It has been exactly 3 weeks since I last posted. Isn’t that surprising of me? While I was working (online), I encountered an error that hindered me from continuing. So, I have thought of sharing our Valentine’s Day encounter yesterday.
My baby has caught colds and cough this week and she is on medication. This led us to decline a birthday invitation. Even if it’s a valentine’s day, it is not really a holiday that exempts us from working. So I was really aiming to work at home with my tasks as a Virtual Assistant. But hubby wanted to celebrate and wanted us to dine out. We also thought of having our daughter lots of playtimes so we would not have difficulty to have her sleep (or so we thought) – we have done this a lot of time and it worked.
So, we went out and to our amazement, we were able to see Stephen Speaks perform for free inside the mall! This is not part of the plan but grateful for the experience. He is known to be the singer of the popular song Passenger Seat. It is a privilege for Cagayanons to have been visited by foreign artists. So this experience is something memorable for me especially we get to see him perform for free. He does have that cool voice and lot of people still cheered for him. I took a video and uploaded it on youtube Stephen Speaks at SM CDO Premier on Valentines Day. (nope, I did not sing along, I just held onto my phone). That is the kind of date we had yesterday while a nanny was attending to our baby, playing with her. We just reunited during dinner.
After my daughter’s playtime, Stephen Speaks performance, and our dinner, we headed home. Finally, we can call it a day (or not). Our routine was ideally to have our half baths before bedtime, read audio stories to our daughter, turn on our diffuser, then have her latched on me as she breastfeeds to sleep. For some reason we could not understand, why she still has the energy to get up, wanting to go out of the room. I am not sure if using the essential oil meant to calm her would have been effective since we did not use that (we only have lavender, peace and calming, and vetiver but was not able to make some blends and we ran out of valor, gentle baby) – these are what I know to be the oils for calming/ help in getting some sleep. Instead, we diffused Myrtle, Thyme and Oregano meant for respiratory support. Although she is on medication, ideally, I have to apply essential oil blends to her topically (with an hour interval from her taking the medicine) but it was too difficult to do especially when she is on a tantrum or being fussy. None of us were willing to change what we have been diffusing already. We are busy trying to look for ways to have her sleep except we did not give this option a try. We tried to take turns in making her sleep but we were unsuccessful. She is almost two years old and she could not still communicate verbally on what she wants. We have a lot of theories about her behavior.
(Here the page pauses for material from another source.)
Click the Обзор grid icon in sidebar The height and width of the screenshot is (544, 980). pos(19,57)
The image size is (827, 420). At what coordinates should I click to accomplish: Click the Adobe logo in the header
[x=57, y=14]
Overstimulation – maybe going out and making her tired was not such a good idea, especially she has not fully recovered from her cough. Yes, just imagine the blame game here.
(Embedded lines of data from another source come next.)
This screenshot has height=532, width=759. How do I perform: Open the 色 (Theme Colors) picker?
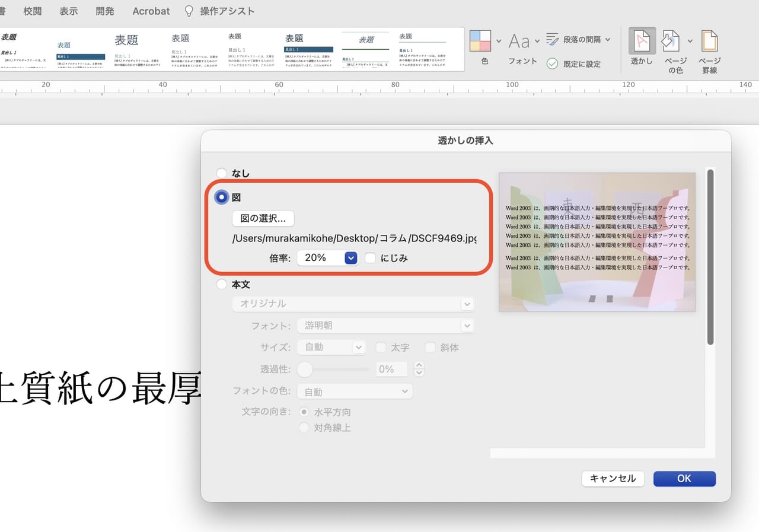pos(482,42)
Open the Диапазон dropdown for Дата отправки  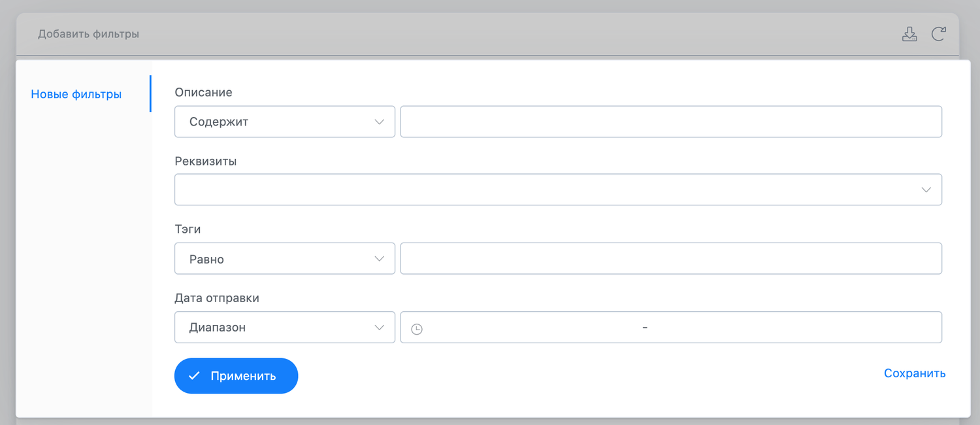point(285,328)
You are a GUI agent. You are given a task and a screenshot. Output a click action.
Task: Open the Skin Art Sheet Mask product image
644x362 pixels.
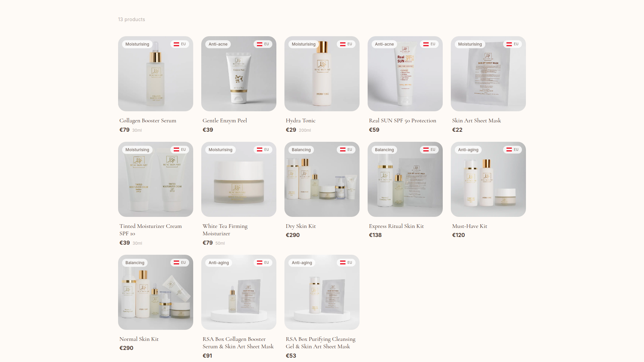pyautogui.click(x=488, y=74)
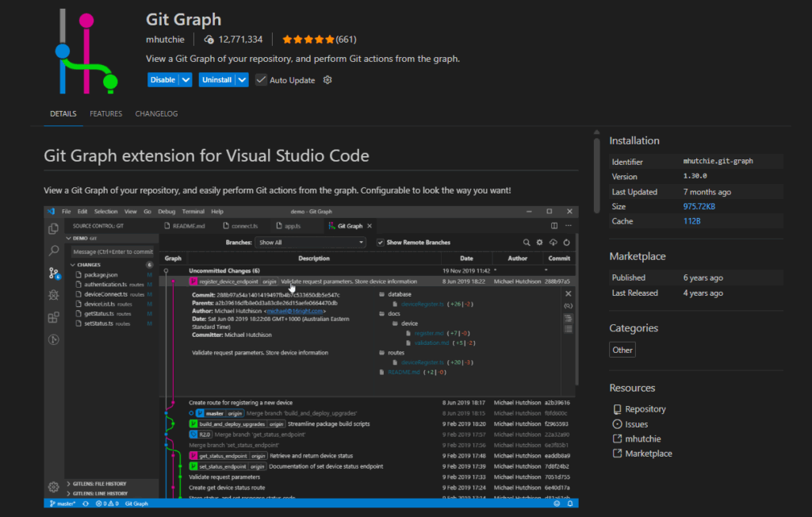Switch to the FEATURES tab
The width and height of the screenshot is (812, 517).
(105, 114)
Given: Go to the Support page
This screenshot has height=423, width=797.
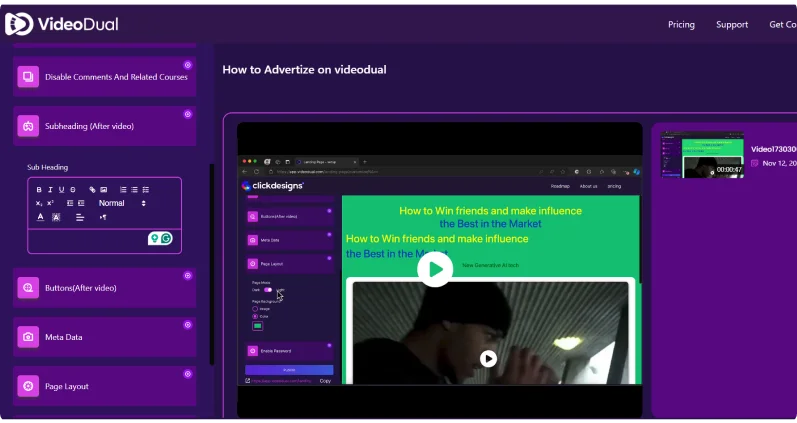Looking at the screenshot, I should click(731, 25).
Cough/cold – the previous night, she was able to sleep soundly after “spitting up” (nope, not the vomiting kind). She was coughing that led her to spit up some, not so sure if it was phlegm, I did not see it as I was holding her on my arms. I get the feeling that during this time, she was uncomfortable because of her cough and wanting to spit out but could not since she is still a baby.
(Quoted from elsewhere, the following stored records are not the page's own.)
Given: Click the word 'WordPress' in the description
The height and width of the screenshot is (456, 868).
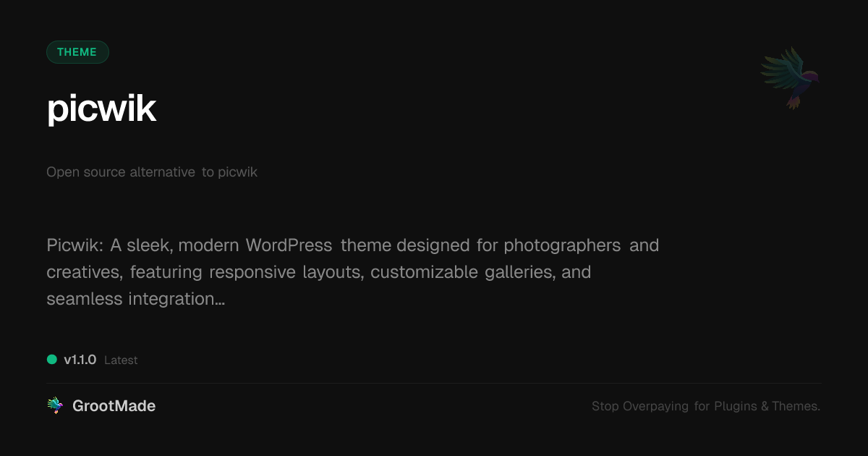Looking at the screenshot, I should tap(289, 245).
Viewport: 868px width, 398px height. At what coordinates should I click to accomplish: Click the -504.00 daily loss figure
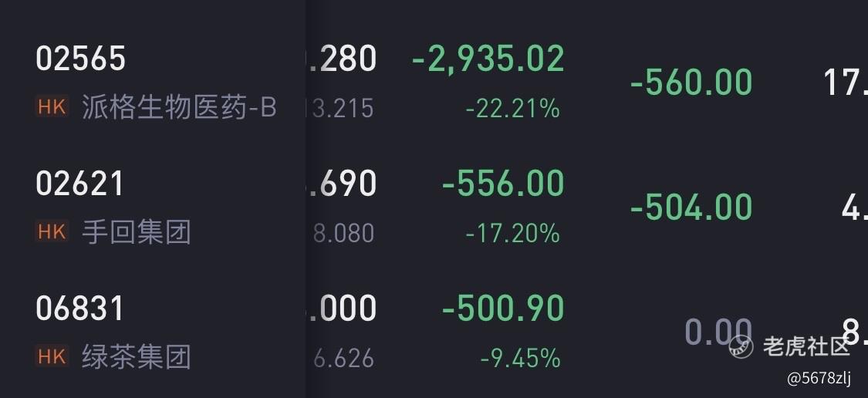[x=691, y=207]

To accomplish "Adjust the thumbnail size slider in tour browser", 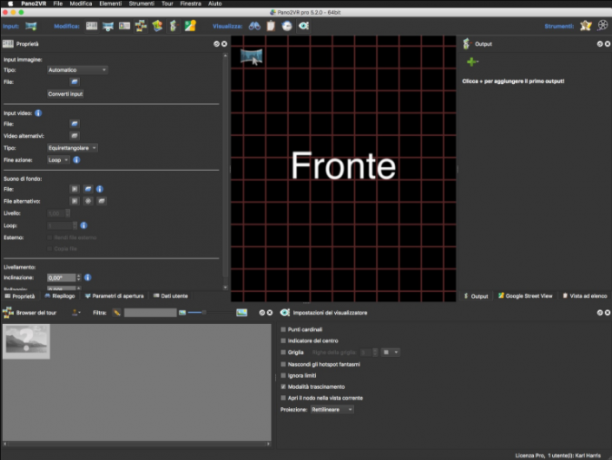I will click(x=197, y=313).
Hunger – maybe she was hungry because she did not eat rice. (we tried offering but she preferred munching on just the lumpia shanghai), but we did offer some food but she still refuses them (only that, there’s no rice anymore).
room temperature – maybe she does not like our room temperature that she prefers to be outside the room.
uncomfortable position – sometimes she has a preference in breastfeeding position but insanely tiring for a breastfeeding mom. Sometimes I can tolerate it for a while but help is surely needed from a partner. She would want to latch while being swayed, but she has the tendency to switch on latching the other side, which is very difficult if we are standing up as I rock her to sleep. Hence, changing positions is inevitable and makes her very fussy. So we fail in this area in making her sleep.
How did we get her to sleep? My hubby finally decided us to go out again (but just in our pajamas) and just have a ride in the car while she breastfeeds until she can finally sleep. This was already past 1 am! So far this method has been effective for us ever since she was a baby. She has a few episodes of this during infancy, but, really I do not want to resort into this. I could not imagine how to handle this situation if we are to travel and we do not have a car at that time!
Maybe some of you can share on how to handle this situation? Granting that things were already done and should not have done (maybe going out part while still sick). Please spare us the blame because we admit to it. What technique do we have to do? Hubby really wanted to celebrate Valentines with us, we did not expect to be dealing with this kind of scenario. I feel guilty for not wanting to celebrate it in the first place, but I was still glad to listen to Stephen Speaks.
So, that’s how we spent our Valentines Day yesterday. I know it’s late and you know that I do not write just because there’s a holiday. But, still, happy Valentine’s Day. May you celebrate it well yesterday or in the days to come!